We made our pilgrimage to udon chain Tsurutontan Shinjuku (B/F, 2-26-3 Kabukicho, Shinjuku, (+81) 3-5287-2626), where we had three scrumptious bowls of thick, chewy noodles paired with different sauces and broths. Even though it was dead of winter, I just had to have my cold udon, served on a bed of ice with soy sauce on the side. There’s nothing like chomping through scrumptious strands of noodles with no other distractions in the way.
Tourist-friendly Gonpacho (1-2-3 Ginza, Chuo-ku, (+81) 3-5524-3641) is always a safe bet, although it’s not the most local option in town. Here, you can satisfy almost every Japanese food whim, whether it be tempura, sashimi, soba, karaage (fried chicken) or gyoza pizza. The Gonpacho in Ginza is built under a freeway, no less—as in, the restaurant’s ceiling is the underbelly of a raging road. Definitely a first for me!
Whenever I’m in Japan, I crave the desserts that the Japanese do so damn well—among many other things. My friend Amelia, who’s been to Tokyo numerous times, told me to check out the Gramercy New York counter at Takashimaya Times Square (B/F, 5-24-2, Sendagaya, Shibuya-ku). This basement hangout—just like the basements of many Japanese department stores—is pure heaven for a foodie. Novelty foods, breads, drinks, Japanese sweets, chocolates and snacks are all to be found here and it takes super-human effort to navigate out of this fantasyland-like food maze. I bought a box of strawberry shortcake from Gramercy, and the billowy cream, sweet strawberries and moist cake base are reason enough to bring me back to the city.
Since we were staying at the Conrad, we got to have breakfast at the hotel’s restaurant, Cerise by Gordon Ramsay (28/F, Conrad Tokyo, 105-7337, 13, Tokyo, 1-9-1 Higashi-Shinbashi, Minato-ku, (+81) 3-6388-8000). Maybe I’m too spoiled for choice, but I didn’t find anything to rave about here—although it could’ve also been that I was never a fan of the hot-headed Ramsay and his TV show tantrums. But for goodness’ sake, what is a self-styled British celebrity chef doing in Japan anyway?

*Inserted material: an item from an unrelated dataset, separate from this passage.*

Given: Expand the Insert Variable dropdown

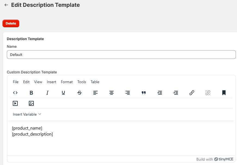Looking at the screenshot, I should tap(27, 114).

Ever since coming in contact with a can of Black Pepper by Mascot at a ramen joint off of Shinjuku’s Omoide Yokocho (aka bar street, or the more uncomely “piss alley”), I’ve never been the same again. This stuff is more intense, aromatic and in all ways better than even the freshest ground pepper. One whiff and you’ll be hooked. I’m on the lookout for the brand in Hong Kong—CitySuper will be my first bet, but let me know if you’ve got better leads!